Work item = Each record needs to be transcribed word for word, though without its pictures.

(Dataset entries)
----------------------------------------
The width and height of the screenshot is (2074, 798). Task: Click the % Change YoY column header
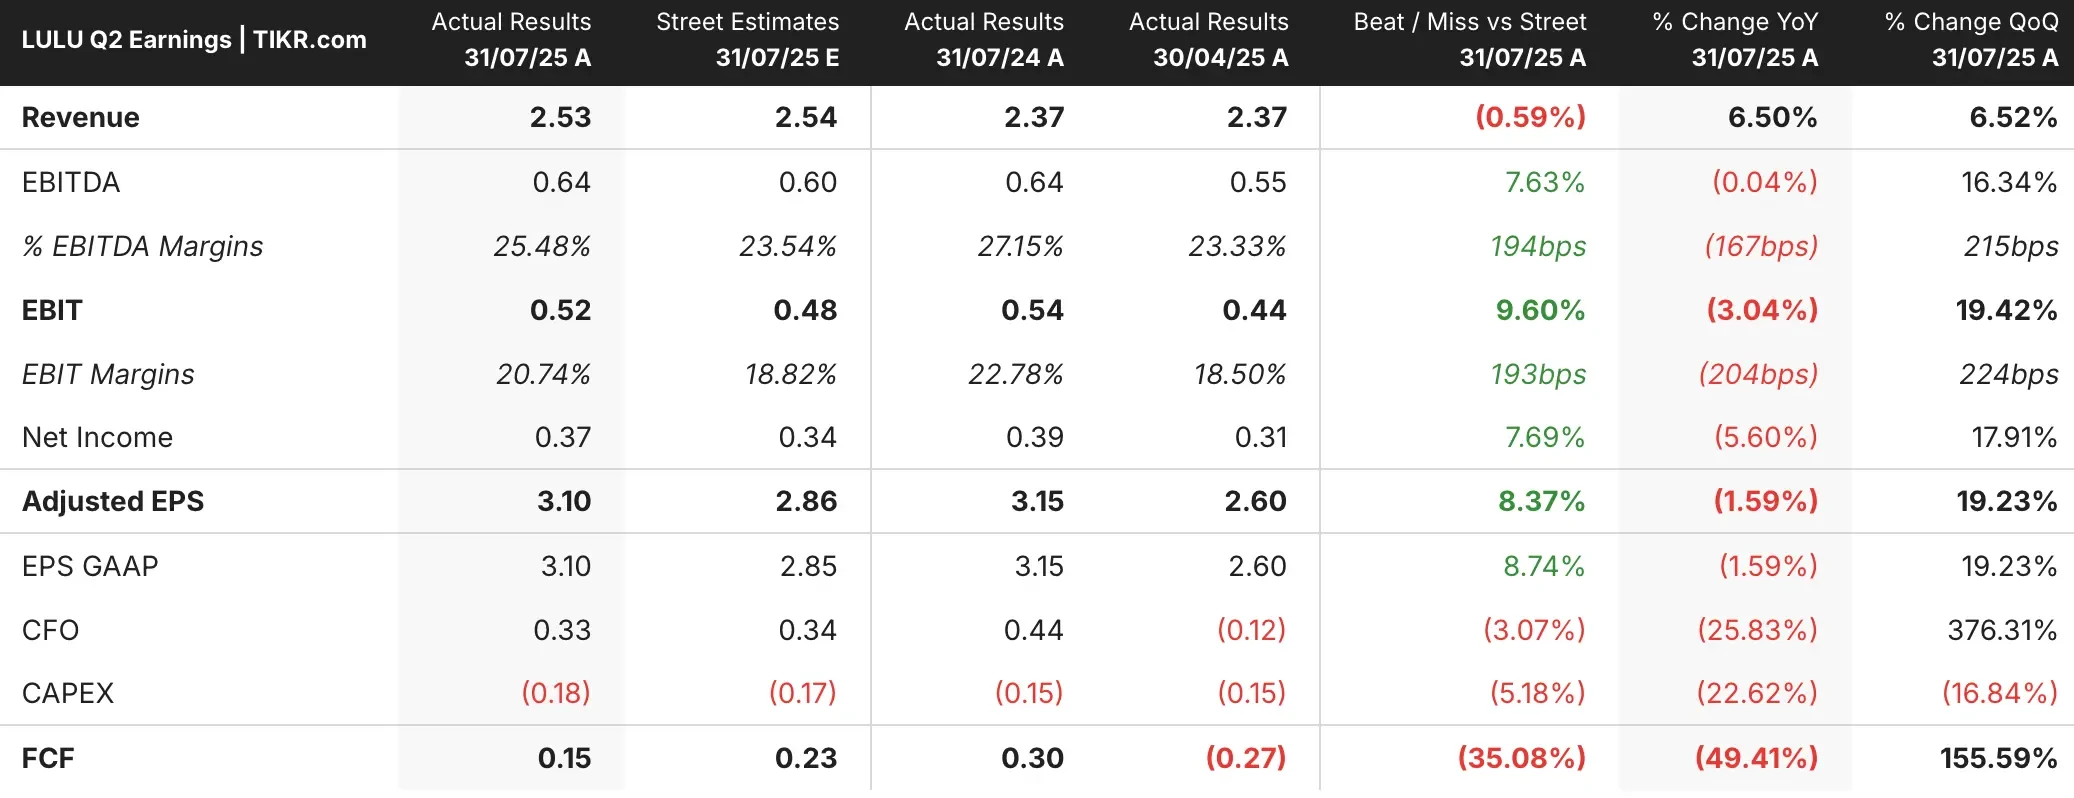1735,40
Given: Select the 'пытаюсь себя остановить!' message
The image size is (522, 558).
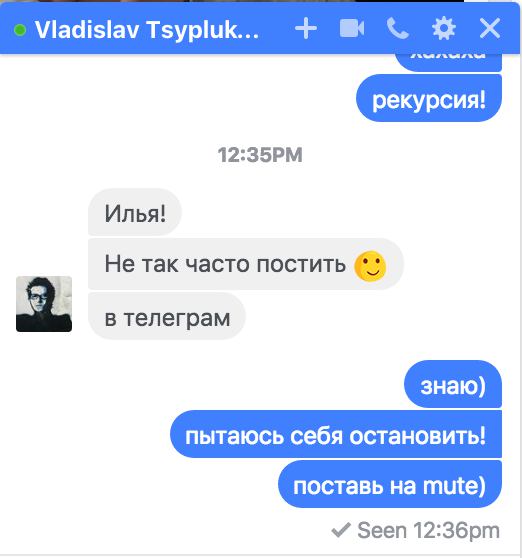Looking at the screenshot, I should 336,434.
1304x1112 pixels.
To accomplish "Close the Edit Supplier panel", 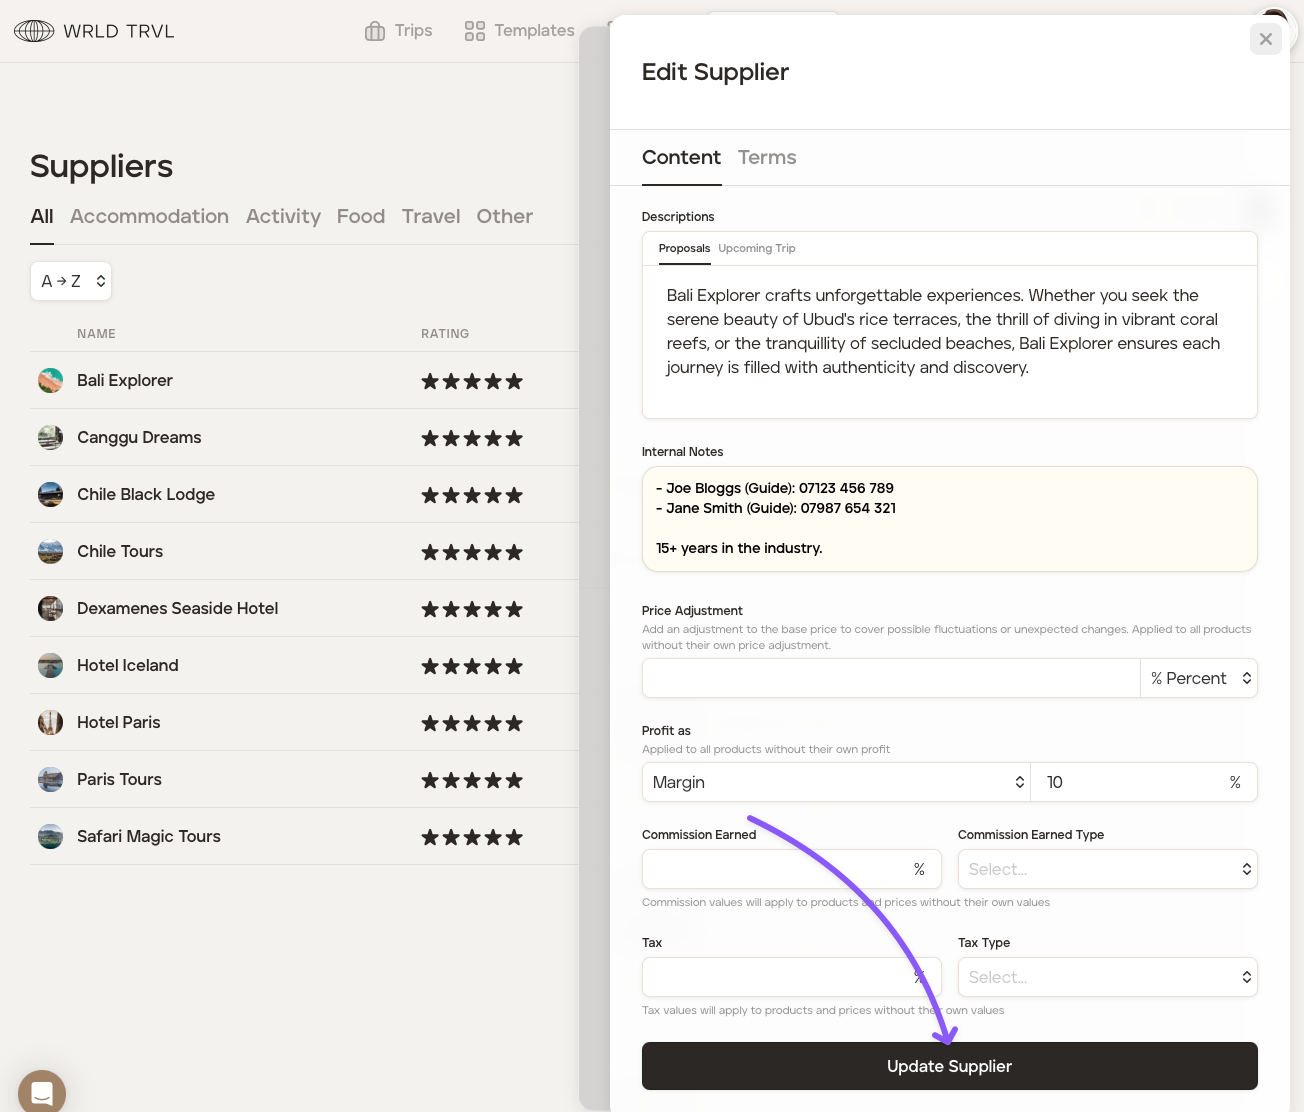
----------------------------------------
Result =
The width and height of the screenshot is (2074, 798). Task: Click the % Change YoY column header
1735,40
Given: Select the 'пытаюсь себя остановить!' message
The image size is (522, 558).
Looking at the screenshot, I should 336,434.
1304x1112 pixels.
To accomplish "Close the Edit Supplier panel", 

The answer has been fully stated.